On Independence Day in 2022, 246 years after that steamy day in Philadelphia when the Declaration of Independence was signed, I've been thinking of the junior high school version of the American Revolutionary War. It was all about little factoids to memorize. Lexington and Concord, The Boston Tea Party, the 13 original colonies, the Founding Fathers - Benjamin Franklin, Thomas Jefferson, John Adams, the esteemed George Washington with his ill-fitting wooden false teeth. Many of those names would be in the list of Presidents we needed to memorize in order. I'm still able to start that list: Washington, John Adams, Jefferson, Madison, Monroe, John Quincy Adams, Jackson and then it gets muddled for me. Then there was the question that Mr. Schaub assured us would be on the test ... what was a cooper?
The only woman I remember learning about was Betsy Ross. She's the woman George Washington visited with a design for a flag for the new country. After a bit of wrangling, she convinced him that the 6-pointed star he had envisioned should be a 5-pointed star. The design featured 13 stars in a blue patch with 13 alternating red and white stripes. And in that little house on a side street adjacent to Independence Hall, Betsy created the first flag.
But here's the thing: The story of this lone famous revolutionary woman is likely not true! This story surfaced during the Centennial, promoted by Ross's family based on stories carried by her children and grandchildren.

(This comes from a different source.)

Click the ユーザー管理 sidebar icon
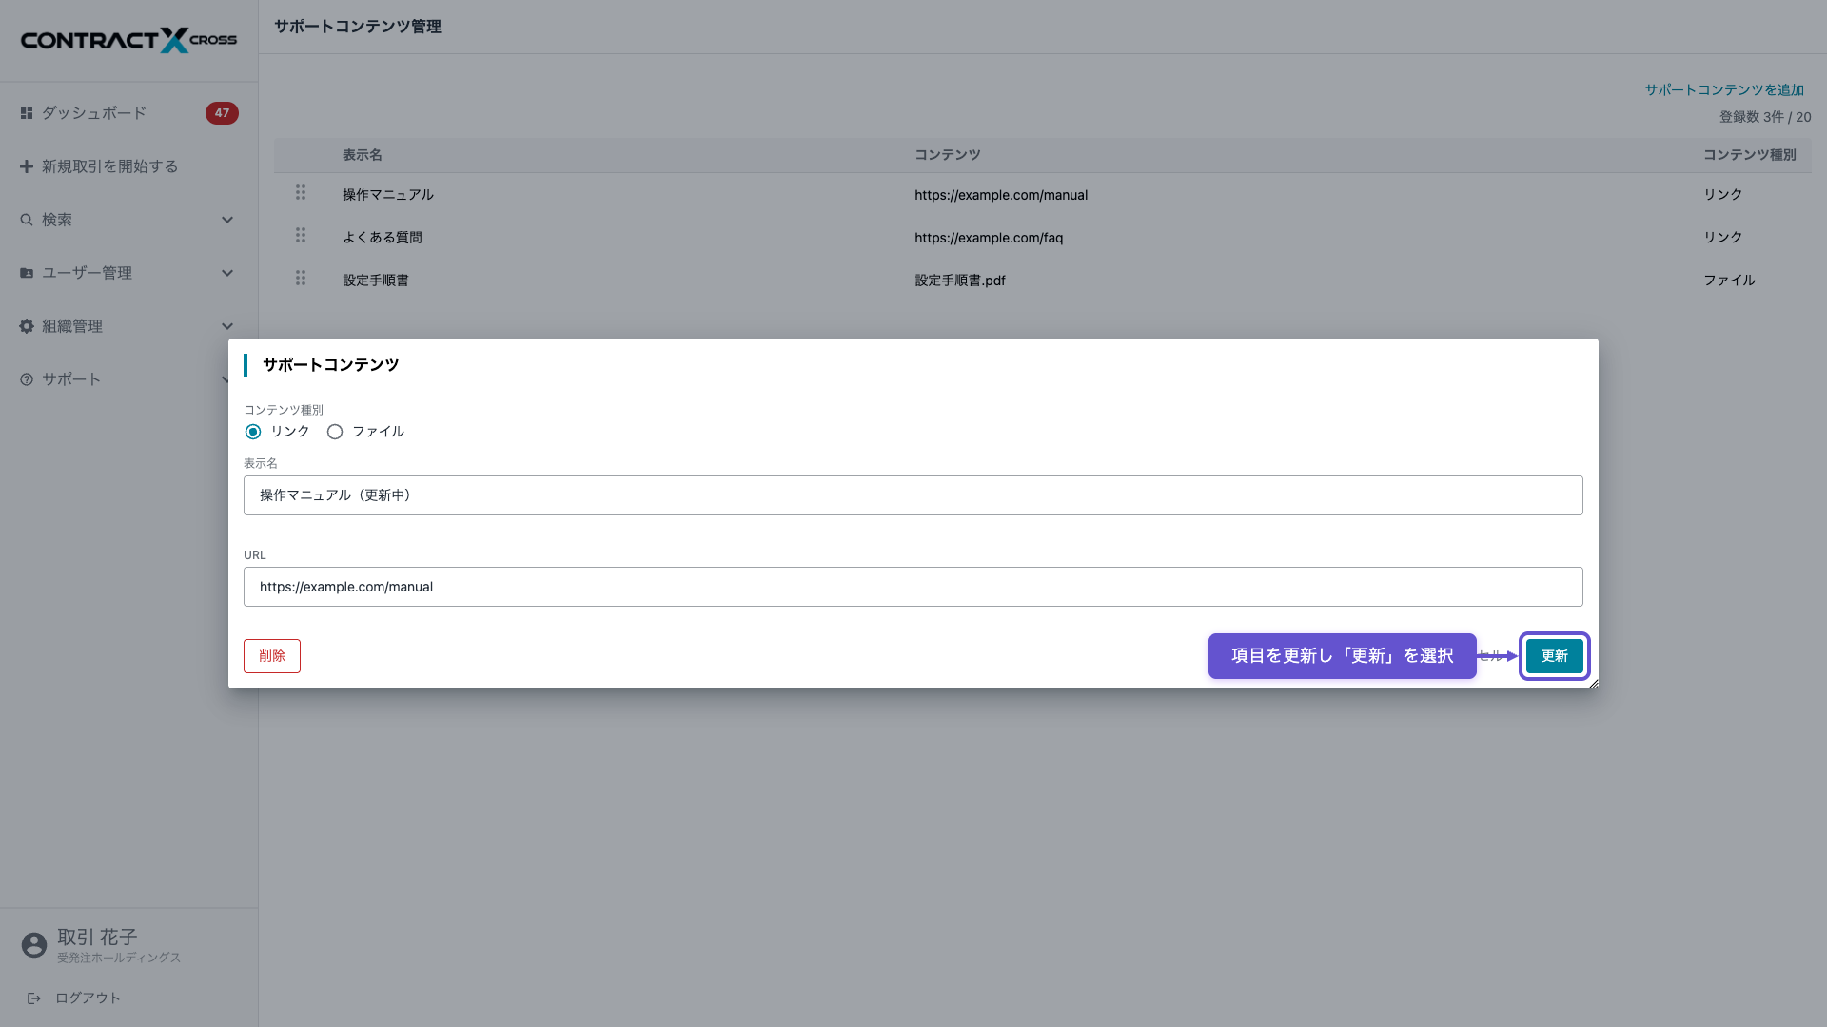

(From Encyclopedia Britannica): The first official national flag, formally approved by the Continental Congress on June 14, 1777, was the Stars and Stripes. That first Flag Resolution read, “Resolved, that the flag of the United States be thirteen stripes, alternate red and white; that the union be thirteen stars, white in a blue field representing a new constellation.” The layout of the stars was left undefined, and many patterns were used by flag makers. The designer of the flag—most likely Congressman Francis Hopkinson, a signer of the Declaration of Independencem, may have had a ring of stars in mind to symbolize the new constellation. Today that pattern is popularly known as the"Betsy Ross flag" although the widely circulated story that she made the first Stars and Stripes and came up with the ring pattern is unsubstantiated. Rows of stars (4-5-4 or 3-2-3-2-3) were common, but many other variations also existed.